◆ WHAT YOU SHOULD DO
From the data below, retype exactly the lines starting with the one that contains "373x216 pixels. Task: Click" and ending with the one that contains "Follow the Forebears attribution link", both included.

Start of RECORD SET

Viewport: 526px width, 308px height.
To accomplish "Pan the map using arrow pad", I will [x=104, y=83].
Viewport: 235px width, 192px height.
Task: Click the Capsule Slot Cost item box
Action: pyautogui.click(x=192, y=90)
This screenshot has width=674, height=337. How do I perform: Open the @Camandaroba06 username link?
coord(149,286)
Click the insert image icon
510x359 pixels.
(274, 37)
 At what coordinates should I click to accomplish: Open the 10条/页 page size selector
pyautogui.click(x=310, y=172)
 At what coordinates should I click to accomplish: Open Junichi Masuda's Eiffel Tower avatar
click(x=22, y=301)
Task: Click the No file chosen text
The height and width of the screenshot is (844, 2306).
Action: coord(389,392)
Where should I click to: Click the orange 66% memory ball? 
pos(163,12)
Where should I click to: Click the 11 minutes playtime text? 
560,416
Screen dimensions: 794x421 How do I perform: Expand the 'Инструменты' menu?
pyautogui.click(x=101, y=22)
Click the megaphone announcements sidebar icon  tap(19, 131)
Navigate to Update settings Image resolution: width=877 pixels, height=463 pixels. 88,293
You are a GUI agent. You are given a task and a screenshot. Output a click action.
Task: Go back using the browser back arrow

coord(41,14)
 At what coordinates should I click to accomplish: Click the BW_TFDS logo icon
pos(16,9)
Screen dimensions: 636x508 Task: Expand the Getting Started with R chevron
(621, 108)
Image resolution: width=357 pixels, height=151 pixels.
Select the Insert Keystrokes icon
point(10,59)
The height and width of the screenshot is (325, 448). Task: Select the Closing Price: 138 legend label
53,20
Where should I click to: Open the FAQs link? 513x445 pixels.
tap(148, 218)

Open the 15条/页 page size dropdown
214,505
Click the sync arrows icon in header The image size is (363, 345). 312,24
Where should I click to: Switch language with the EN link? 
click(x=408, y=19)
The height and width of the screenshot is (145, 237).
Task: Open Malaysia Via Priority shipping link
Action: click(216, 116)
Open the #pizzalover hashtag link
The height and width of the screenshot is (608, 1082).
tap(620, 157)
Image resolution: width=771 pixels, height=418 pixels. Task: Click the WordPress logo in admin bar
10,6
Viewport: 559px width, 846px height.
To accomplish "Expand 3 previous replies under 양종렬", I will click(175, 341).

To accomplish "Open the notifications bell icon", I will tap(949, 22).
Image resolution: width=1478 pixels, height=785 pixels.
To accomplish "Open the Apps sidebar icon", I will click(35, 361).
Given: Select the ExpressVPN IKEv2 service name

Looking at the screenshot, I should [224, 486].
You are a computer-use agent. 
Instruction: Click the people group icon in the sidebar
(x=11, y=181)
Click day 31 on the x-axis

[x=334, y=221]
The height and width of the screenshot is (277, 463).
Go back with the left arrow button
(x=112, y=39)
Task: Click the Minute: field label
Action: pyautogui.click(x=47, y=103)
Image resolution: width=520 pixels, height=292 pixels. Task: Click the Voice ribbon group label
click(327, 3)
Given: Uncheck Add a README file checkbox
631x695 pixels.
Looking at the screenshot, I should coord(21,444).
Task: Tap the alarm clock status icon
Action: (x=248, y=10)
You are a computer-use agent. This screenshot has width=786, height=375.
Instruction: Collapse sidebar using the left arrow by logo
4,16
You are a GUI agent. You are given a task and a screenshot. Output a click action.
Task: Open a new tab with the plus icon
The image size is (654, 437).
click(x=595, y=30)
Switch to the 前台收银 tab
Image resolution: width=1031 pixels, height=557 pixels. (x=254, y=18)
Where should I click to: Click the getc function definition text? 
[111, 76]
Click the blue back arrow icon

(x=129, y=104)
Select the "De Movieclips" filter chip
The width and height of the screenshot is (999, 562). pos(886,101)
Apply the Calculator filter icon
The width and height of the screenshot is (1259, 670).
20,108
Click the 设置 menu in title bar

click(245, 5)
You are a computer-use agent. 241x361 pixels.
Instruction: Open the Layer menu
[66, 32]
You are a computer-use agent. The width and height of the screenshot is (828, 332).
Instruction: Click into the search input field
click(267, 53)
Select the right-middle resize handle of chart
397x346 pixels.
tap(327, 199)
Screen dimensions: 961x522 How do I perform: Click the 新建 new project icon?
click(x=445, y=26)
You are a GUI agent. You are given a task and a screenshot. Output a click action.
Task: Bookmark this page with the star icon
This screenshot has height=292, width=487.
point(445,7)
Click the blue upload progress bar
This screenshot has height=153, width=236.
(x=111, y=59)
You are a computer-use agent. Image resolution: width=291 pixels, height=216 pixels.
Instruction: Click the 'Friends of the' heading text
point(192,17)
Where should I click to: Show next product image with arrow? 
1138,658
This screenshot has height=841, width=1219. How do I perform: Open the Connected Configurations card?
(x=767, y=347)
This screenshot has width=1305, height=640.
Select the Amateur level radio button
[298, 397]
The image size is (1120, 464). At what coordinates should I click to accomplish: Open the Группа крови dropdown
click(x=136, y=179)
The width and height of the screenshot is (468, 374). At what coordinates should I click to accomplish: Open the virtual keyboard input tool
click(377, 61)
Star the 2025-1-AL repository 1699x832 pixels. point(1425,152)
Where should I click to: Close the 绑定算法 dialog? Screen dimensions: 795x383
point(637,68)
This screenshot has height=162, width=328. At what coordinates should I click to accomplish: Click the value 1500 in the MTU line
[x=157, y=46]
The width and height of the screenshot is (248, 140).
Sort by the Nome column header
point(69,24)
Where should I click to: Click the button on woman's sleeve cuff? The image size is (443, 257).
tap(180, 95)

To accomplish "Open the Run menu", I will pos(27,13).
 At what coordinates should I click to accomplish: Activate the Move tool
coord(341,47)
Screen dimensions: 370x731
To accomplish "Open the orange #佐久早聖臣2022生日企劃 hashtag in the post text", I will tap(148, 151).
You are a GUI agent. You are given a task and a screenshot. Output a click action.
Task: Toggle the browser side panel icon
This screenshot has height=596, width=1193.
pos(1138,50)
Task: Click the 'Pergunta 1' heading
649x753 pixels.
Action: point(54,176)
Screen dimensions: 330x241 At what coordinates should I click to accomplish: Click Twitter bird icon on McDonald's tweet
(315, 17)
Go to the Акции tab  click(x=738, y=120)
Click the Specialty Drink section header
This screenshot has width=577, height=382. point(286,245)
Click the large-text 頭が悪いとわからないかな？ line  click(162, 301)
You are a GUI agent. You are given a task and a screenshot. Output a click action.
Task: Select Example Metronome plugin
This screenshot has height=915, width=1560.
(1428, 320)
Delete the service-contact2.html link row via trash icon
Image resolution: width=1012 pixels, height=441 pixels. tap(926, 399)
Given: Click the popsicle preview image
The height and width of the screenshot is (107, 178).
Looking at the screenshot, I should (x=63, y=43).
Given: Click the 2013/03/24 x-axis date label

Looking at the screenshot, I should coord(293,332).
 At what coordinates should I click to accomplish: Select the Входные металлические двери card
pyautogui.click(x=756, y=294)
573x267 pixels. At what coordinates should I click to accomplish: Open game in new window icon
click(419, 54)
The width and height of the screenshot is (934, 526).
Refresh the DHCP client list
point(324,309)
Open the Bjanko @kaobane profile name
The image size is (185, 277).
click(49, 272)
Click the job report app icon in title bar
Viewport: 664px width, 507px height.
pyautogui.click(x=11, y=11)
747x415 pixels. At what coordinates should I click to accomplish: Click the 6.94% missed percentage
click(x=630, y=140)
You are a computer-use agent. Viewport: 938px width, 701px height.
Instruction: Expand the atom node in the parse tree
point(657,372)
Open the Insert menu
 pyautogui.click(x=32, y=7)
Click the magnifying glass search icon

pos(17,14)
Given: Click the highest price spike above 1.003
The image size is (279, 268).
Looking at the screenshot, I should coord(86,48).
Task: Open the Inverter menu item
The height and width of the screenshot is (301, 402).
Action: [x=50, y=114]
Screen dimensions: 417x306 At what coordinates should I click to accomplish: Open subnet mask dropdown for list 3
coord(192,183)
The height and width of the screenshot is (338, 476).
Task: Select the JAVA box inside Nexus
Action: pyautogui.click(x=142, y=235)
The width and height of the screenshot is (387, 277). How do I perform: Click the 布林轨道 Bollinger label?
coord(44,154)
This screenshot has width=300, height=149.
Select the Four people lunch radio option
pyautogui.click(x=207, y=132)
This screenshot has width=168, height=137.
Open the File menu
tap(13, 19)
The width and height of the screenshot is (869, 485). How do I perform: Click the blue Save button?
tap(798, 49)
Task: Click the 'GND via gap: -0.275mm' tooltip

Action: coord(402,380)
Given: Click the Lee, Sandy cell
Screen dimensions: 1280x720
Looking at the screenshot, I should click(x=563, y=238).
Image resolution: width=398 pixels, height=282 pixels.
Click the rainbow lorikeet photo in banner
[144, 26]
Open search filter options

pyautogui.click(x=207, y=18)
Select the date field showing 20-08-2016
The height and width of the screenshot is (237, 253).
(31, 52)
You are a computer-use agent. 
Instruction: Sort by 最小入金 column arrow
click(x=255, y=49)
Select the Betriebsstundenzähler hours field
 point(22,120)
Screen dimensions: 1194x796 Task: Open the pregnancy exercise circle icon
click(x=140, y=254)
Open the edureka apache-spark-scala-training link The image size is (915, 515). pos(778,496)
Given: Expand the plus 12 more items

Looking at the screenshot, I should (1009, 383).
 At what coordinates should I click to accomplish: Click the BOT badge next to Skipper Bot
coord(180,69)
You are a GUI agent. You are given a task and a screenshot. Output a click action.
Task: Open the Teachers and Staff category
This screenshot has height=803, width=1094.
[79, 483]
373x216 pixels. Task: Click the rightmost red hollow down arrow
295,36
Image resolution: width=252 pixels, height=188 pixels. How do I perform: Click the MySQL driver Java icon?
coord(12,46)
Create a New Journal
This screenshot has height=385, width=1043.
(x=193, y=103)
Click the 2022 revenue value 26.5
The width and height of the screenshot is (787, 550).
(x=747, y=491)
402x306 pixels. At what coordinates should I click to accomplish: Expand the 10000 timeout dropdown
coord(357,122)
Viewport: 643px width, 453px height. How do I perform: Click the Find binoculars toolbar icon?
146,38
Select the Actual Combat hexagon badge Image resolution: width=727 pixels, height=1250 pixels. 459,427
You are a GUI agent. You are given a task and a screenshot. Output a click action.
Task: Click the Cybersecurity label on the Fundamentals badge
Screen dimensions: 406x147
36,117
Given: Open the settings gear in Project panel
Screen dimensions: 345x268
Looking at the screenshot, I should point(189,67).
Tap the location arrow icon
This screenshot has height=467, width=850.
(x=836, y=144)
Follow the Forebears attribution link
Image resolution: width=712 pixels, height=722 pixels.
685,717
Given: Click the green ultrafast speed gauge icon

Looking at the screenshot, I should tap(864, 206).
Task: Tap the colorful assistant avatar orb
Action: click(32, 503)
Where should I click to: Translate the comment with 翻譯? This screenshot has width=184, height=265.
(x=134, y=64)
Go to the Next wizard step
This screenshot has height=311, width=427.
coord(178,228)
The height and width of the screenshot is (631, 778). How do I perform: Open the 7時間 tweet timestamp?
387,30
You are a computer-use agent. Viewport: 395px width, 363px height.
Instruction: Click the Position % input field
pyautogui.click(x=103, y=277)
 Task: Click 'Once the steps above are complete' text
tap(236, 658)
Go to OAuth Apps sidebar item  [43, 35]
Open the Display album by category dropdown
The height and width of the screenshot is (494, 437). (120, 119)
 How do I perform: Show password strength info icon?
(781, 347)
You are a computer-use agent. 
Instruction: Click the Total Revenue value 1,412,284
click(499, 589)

End of RECORD SET

◆ PROBLEM SOLUTION
373x216 pixels. Task: Click the rightmost red hollow down arrow
295,36
Image resolution: width=252 pixels, height=188 pixels. How do I perform: Click the MySQL driver Java icon?
coord(12,46)
Create a New Journal
This screenshot has height=385, width=1043.
(x=193, y=103)
Click the 2022 revenue value 26.5
The width and height of the screenshot is (787, 550).
(x=747, y=491)
402x306 pixels. At what coordinates should I click to accomplish: Expand the 10000 timeout dropdown
coord(357,122)
Viewport: 643px width, 453px height. How do I perform: Click the Find binoculars toolbar icon?
146,38
Select the Actual Combat hexagon badge Image resolution: width=727 pixels, height=1250 pixels. 459,427
You are a GUI agent. You are given a task and a screenshot. Output a click action.
Task: Click the Cybersecurity label on the Fundamentals badge
Screen dimensions: 406x147
36,117
Given: Open the settings gear in Project panel
Screen dimensions: 345x268
Looking at the screenshot, I should point(189,67).
Tap the location arrow icon
This screenshot has height=467, width=850.
(x=836, y=144)
Follow the Forebears attribution link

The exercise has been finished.